Mario salió de ver a los fiscales con su gorrita que dice “Puma” y atendió a los periodistas con el mismo gesto amable y triste de estos días. El gesto de quien, de golpe, deja de ser solo el padre de Lucas González y se convierte en el padre del asesinado Lucas González.

Agradeció a los fiscales una vez. Y otra vez. Y otra. Hasta que explicó por qué estaba tan agradecido. Dijo Mario: “Nos trataron como a personas normales”.

El trato normal debería ser algo normal. Evidentemente no lo es.

Que las brigadas de drogas de la Policía de la Ciudad no aprieten ni maten también deberían ser comportamientos normales. Con gran habilidad el secretario porteño de Justicia y Seguridad, Marcelo D’Alessandro, sorteó el tema de fondo, o sea la naturaleza de la Policía de la Ciudad desde su origen. Logró instalar que el comportamiento de la brigada fue una anomalía y que el control sobre la fuerza de seguridad es impecable. Lo repitió inclusive el abogado Gregorio Dalbón cuando alabó lo que él llamó “control civil” sobre la Policía de la Ciudad. Error: los policías también son civiles. No tenerlo en cuenta contribuye de hecho a consolidar su espíritu corporativo y un militarismo anacrónico. El que mejor entendió ese fenómeno en democracia fue Néstor Kirchner. En vez de hacer análisis de discurso y abstracciones por el estilo, aprovechó el sistema de órdenes para obtener resultados concretos. Cuando él mismo renovó la cúpula policial, en 2004, avisó que del primero al último oficial el que no cumpliera con la instrucción de poner orden sin matar se quedaría sin carrera en el acto.

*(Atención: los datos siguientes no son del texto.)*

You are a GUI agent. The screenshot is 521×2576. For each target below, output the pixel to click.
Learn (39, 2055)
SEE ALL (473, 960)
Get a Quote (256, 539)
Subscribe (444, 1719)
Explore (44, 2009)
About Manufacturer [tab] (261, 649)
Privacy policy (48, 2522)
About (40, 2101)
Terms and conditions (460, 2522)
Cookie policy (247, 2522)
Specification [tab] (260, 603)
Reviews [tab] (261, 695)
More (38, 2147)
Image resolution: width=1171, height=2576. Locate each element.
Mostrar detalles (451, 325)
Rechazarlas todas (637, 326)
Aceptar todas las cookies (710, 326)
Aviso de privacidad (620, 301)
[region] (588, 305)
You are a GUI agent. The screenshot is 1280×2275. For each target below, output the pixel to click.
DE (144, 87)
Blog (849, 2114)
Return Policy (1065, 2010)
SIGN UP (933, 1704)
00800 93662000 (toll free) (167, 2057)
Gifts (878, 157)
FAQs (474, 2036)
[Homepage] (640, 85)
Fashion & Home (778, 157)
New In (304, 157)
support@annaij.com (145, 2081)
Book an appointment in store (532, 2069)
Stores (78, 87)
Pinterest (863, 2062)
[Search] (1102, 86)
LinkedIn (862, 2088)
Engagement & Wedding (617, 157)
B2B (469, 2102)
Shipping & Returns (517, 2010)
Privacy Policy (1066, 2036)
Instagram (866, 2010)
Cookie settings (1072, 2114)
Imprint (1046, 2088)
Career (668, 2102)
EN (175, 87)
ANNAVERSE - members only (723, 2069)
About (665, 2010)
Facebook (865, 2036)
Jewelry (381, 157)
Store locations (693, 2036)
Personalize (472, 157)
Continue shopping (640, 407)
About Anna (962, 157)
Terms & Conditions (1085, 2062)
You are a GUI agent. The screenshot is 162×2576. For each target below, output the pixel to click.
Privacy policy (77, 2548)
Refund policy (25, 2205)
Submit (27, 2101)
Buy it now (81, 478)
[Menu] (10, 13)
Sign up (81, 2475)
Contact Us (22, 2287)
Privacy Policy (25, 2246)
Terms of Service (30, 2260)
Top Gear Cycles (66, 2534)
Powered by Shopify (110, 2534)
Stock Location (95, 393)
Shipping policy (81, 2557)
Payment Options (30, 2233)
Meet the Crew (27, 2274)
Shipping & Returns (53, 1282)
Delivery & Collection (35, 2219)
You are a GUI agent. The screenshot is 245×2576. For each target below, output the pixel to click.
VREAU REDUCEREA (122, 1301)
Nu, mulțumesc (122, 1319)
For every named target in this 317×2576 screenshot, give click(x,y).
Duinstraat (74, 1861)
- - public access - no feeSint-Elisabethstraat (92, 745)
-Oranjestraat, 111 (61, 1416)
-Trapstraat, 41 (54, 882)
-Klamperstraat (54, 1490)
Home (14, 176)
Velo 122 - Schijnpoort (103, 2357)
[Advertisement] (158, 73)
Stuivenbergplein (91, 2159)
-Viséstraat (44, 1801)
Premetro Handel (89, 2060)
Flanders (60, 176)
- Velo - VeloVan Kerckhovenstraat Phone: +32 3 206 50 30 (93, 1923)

La Policía de la Ciudad repite patrones de comportamiento.

¿Se acuerdan de Jorge Gómez, el tipo que estaba borracho y murió porque el policía porteño Esteban Ramírez lo derribó de una patada y cayó con la cabeza contra el piso?

¿Se acuerdan de Alejandro Rosado? En diciembre de 2017, durante la protesta por la reforma jubilatoria, el miembro de la Policía de la Ciudad Dante Barisone le pasó por encima con la moto y le quemó una pierna con el caño de escape. Como lo filmaron, terminó en juicio.

¿Se acuerdan de las razzias en la calle en medio de las manifestaciones durante el macrismo? Detenían a cualquiera y aplicaban de entrada la figura de “resistencia a la autoridad” para justificar unos días en la comisaría y, peor, un proceso penal.

“No quiero venganza, pido justicia”, dijo Mario González el lunes a la noche, frente a Tribunales. “Soy humilde, villero y trabajador.”

La de Mario fue una simple descripción de algo natural: soy lo que soy y lo digo. En cambio su agradecimiento por el buen trato suena a sorpresa: soy lo que soy y, a pesar de serlo, los fiscales me trataron como a una persona normal.

En condiciones de mayor igualdad, la dignidad fue siempre el equivalente subjetivo de la justicia social. Y punto. Suficiente.

Pero en un país saqueado y ferozmente desigual las cosas son de otra manera: alcanzar una presunta certificación social de dignidad exige un esfuerzo permanente y sobrehumano.

No debería ser necesario que Mario sienta que debe plantearse un esfuerzo, para colmo después del asesinato de su hijo. La sociedad debería hacerle sentir a Mario que no es él quien debe dar explicaciones.

Su sorpresa es una tragedia. Ilumina la revictimización de los humildes.